- [Source passage]:
Steve Martin plays the movie’s neurotic center, a dad discombobulated by his clumsy and underconfident kids. Martin has a bitter sense of resentment toward his own father, played by Jason Robards, who seems to favor his black-sheep son, a gambling-debt loser played by Tom Hulce (best remembered as Mozart in “Amadeus” (1984)). Martin’s cutthroat boss under=appreciates him, so Martin quits, only to find that his wife is pregnant (unexpectedly) with their fourth child. With plotting at the simplistic level of a sit-com, the family’s financial crisis is easily averted when the boss inexplicably begs Martin to return to his job.
“Parenthood” is loaded with cute, easy grabs for audience approval, delivering minor gags via very obvious set-ups and payoffs. An early, casual conversation about automotive fellatio leads to a scene of Steenburgen trying to alleviate Martin’s anxiety by surprising him with a blowjob as they drive home. The punchline? He wrecks the car. (The movie never follows up on this; the car is not seen again and, thankfully, the accident does not result in genital disfigurement as it does in another film from the era, “The World According to Garp.”)
The slices-of-life format takes a philosophical turn when a grandma (who, like the muppety children, exists for quick “aww” reactions) mentions her preference for roller coasters over merry-go-rounds. The “life is a roller-coaster, with ups and downs” metaphor could be left for the audience to savor, but instead the metaphor is repeated, characters argue with it, and Ron Howard whacks the metaphor over our heads with a final scene that renders a children’s chaotic school play with the tilting and screaming sounds of an amusement-park thrill ride.

- [Task set]:
1 – Reproduce word for word the stretch of the film review from "The slices-of-life format" through "amusement-park thrill ride.".
2 – Duplicate the records from the line containing "The width and height of the screenshot is (622, 315)." through the line containing "Open the 小程序", including both of those lines.
The film review and the records are unrelated to each other.

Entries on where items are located
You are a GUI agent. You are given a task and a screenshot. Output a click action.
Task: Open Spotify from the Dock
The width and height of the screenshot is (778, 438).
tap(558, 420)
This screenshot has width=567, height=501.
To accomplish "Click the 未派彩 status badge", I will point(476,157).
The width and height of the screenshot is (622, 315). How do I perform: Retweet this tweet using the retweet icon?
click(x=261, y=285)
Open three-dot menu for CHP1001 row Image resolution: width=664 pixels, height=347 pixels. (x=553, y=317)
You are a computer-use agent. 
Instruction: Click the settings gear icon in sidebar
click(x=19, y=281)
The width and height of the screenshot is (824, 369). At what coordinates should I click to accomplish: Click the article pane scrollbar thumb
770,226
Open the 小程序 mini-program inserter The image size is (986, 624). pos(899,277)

* * *

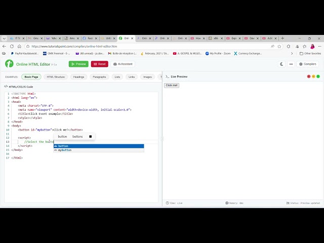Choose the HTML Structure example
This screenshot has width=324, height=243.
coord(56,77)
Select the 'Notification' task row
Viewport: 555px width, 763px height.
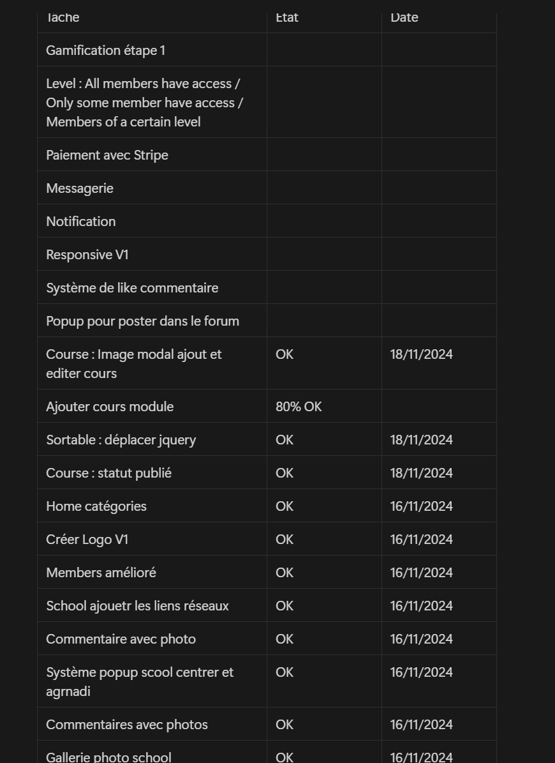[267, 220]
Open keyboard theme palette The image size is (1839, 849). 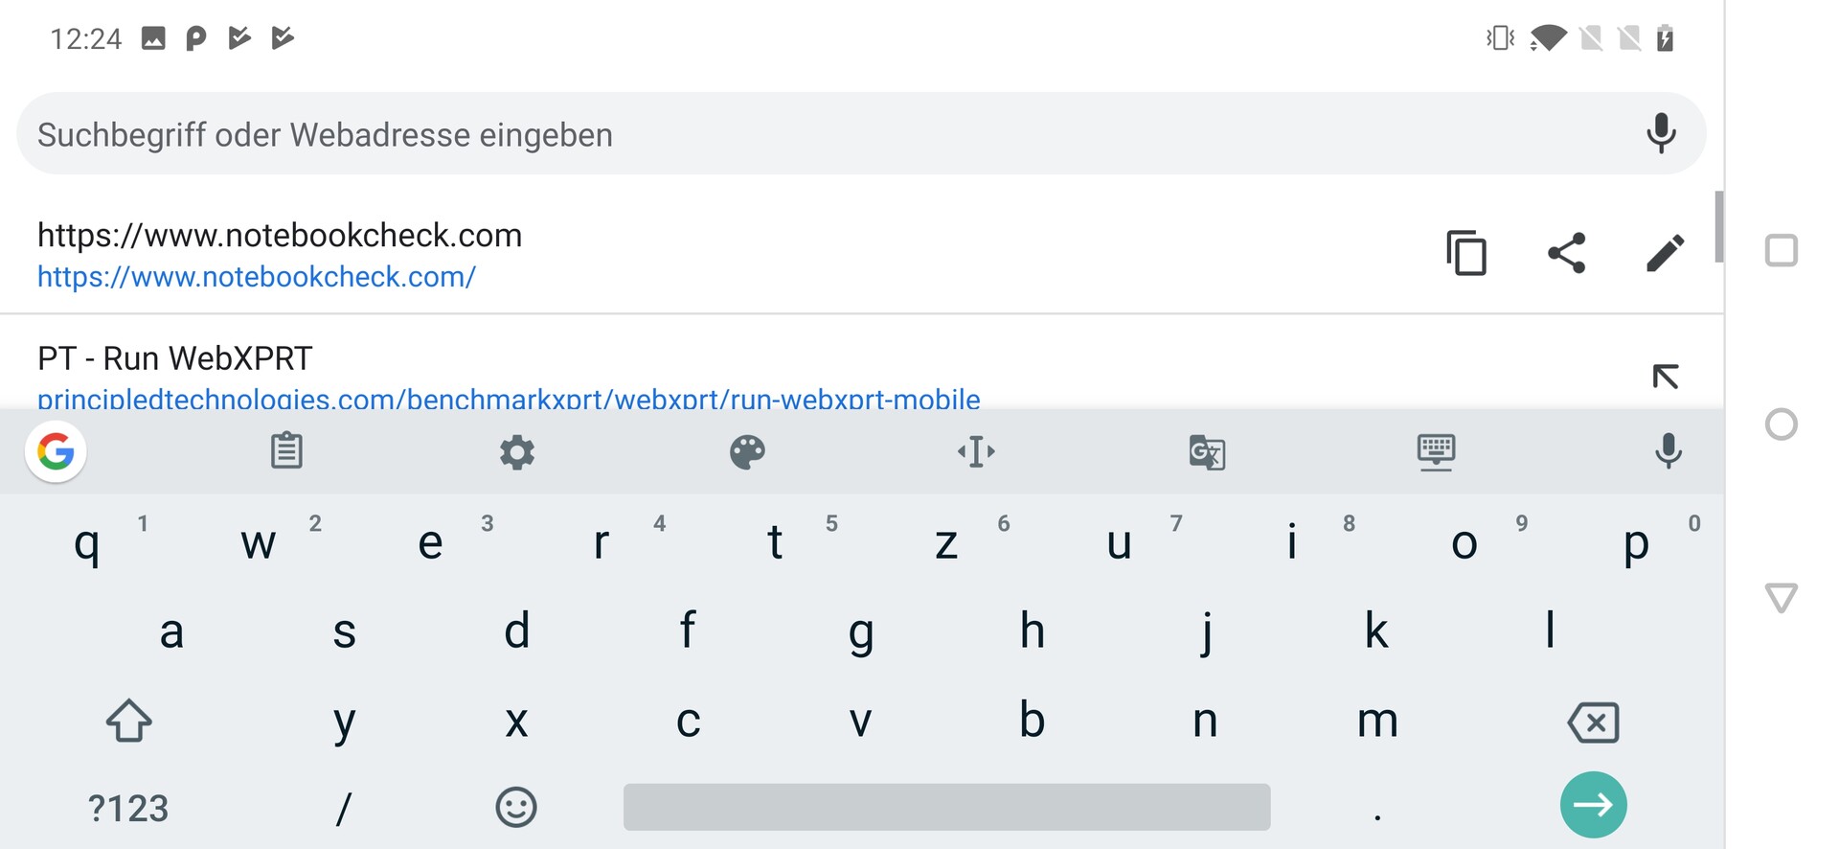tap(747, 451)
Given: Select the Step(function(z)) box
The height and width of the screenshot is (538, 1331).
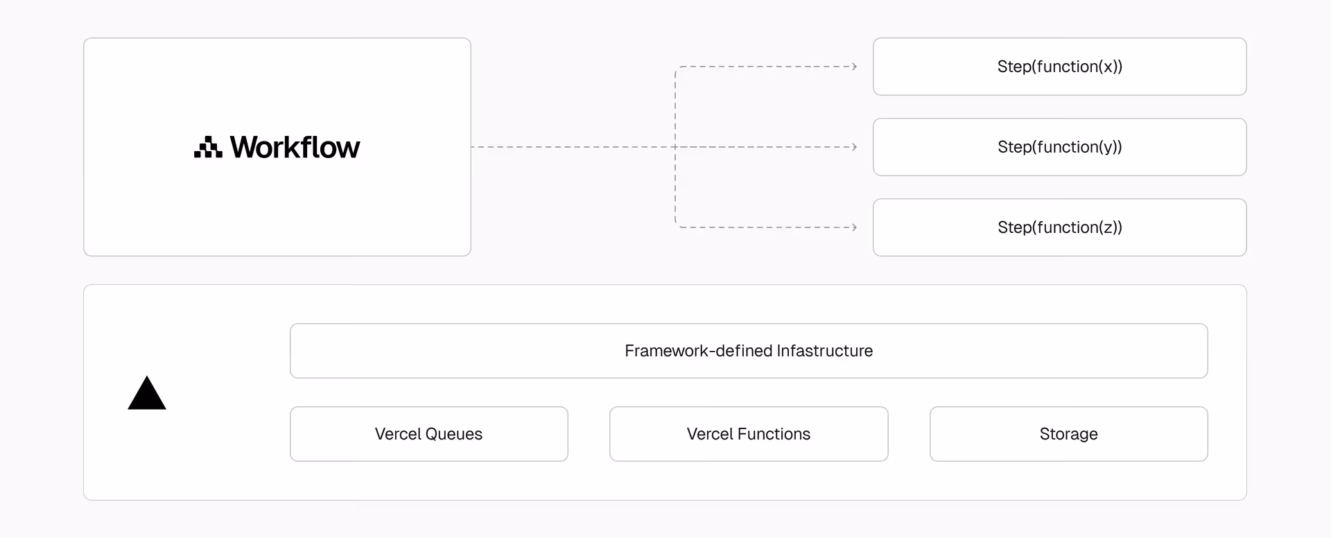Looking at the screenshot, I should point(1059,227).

- [Completed exercise]:
1 –
The slices-of-life format takes a philosophical turn when a grandma (who, like the muppety children, exists for quick “aww” reactions) mentions her preference for roller coasters over merry-go-rounds. The “life is a roller-coaster, with ups and downs” metaphor could be left for the audience to savor, but instead the metaphor is repeated, characters argue with it, and Ron Howard whacks the metaphor over our heads with a final scene that renders a children’s chaotic school play with the tilting and screaming sounds of an amusement-park thrill ride.

2 –
The width and height of the screenshot is (622, 315). How do I perform: Retweet this tweet using the retweet icon?
click(x=261, y=285)
Open three-dot menu for CHP1001 row Image resolution: width=664 pixels, height=347 pixels. (x=553, y=317)
You are a computer-use agent. 
Instruction: Click the settings gear icon in sidebar
click(x=19, y=281)
The width and height of the screenshot is (824, 369). At what coordinates should I click to accomplish: Click the article pane scrollbar thumb
770,226
Open the 小程序 mini-program inserter The image size is (986, 624). pos(899,277)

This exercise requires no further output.